So Mo came to town last night– the reasons were manyfold– Mr. Mo is running in a big local race this Sunday, she wanted to hang out with me (hooray!) and also, her favorite tattoo artist, who is booked out for six months at a time, offers a first-come first-serve line the last Saturday of the month. Guess where she was early this morning? She was out the door early, and was second in line, and waiting through a hailstorm to keep her spot.
Having never been in a tattoo place before, after lunch, when her spot came up, Mr. Mo took the kids for me and I headed down to check it out. Ages ago, back when motorcyclces and bad boys were regular parts of my life (have I told you about those days?) it was suggested that I become a tattoo artist. I have drawn lots of tattoos for other people to take their skin artist of choice, but I’ve myself have never actually gone under the needle, and never seen anyone else do so either. I was excited to see a process I didn’t know
much anything about and see what all went into it.
First, the tattoo parlor in and of itself is an experience that might make some with delicate constitutions blanche. This place has a fantastic reputation, and the artist working on Mo is well known on the west coast as being top notch. But it’s still a tattoo parlor, and genteel leaves when you open the door. They swear like drunk sailors, it is not the domain of women, Reservoir Dogs was on the TV providing more swearing, and the guys make off-color raucous jokes. There is a motorcycle bar next door and rows of Harley Davidson motorcycles line the street. (saw an FLH, the same bike I rode to Sturgis)
I know better than to think much of the rough exterior though- within minutes of sitting down, it was clear these guys were not only nice and very friendly, but that they knew their stuff, and we quickly fell into talking about geekdom, Star Trek, Firefly, comics, and BSG.
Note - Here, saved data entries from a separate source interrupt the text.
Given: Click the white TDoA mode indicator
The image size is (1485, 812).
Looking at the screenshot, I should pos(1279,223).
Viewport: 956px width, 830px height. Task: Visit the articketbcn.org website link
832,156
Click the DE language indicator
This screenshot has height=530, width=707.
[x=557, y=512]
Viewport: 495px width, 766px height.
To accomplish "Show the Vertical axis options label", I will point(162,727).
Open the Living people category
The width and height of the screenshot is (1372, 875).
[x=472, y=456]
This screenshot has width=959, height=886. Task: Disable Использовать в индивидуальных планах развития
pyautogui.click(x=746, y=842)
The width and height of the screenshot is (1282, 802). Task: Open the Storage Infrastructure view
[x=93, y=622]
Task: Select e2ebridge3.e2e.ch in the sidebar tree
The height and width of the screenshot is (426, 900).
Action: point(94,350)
Mo was getting her favorite icon put on her bicep, and the artist was very open to showing me what he did as he moved through the process. He even invited me to his side of the table where I could see better, saying he never minded boobs near his ear- but he said it with a smile and a laugh. Sometimes you just gotta roll with it. The wall is covered in awards and licenses and accolades for this guy’s work, as well as photos of his family and drawing by his children.
I got to watch as he prepped all the needles and ink, and got his supplies together. He transfered the artwork to Mo’s arm with a special transfer paper, just a simple outline that belies the detail that will be added later.
And then he got to work. Even the very thin solid lines that he lays down to start with are actually a cluster of seven needles- which was a surprise to me. There was very little bleeding, which was also a surprise to me- and Mo said it feels like being burned. It was fascinating. The fine needles vibrate incredibly fast to puncture the skin and deposit the ink sub-dermally.
Once the outline is fleshed out (ha! see what I did there?) he swaps the gun out for a different set of needles- this time an array of eleven fine needles that are not clustered tightly like the liner, but spread out so the artist can begin to shade. It’s akin to stippling, creating fine dots of pigment in order to shade. It was really cool to watch the process- he controlled the intensity with pressure, tension on the skin and minute dilution of the inks. He was very patient with my questions and letting me get in close to watch.
After about 3 hours, this was the result:
Rosie the Riveter on Mo’s arm. From a rough outline, to an incredibly detailed and nuanced tattoo. And I have a new experience to add to my cache. It was a fun way to spend the afternoon and while I may not be lining up to get myself inked any time soon, it was interesting to consider different expressions of art and creativity. Broadening of ones horizons is never a bad thing. Got any ink?
p.s. Mo wants me to tell you all that she was very brave and didn’t get all girly and cry or anything, even though it freaking hurt.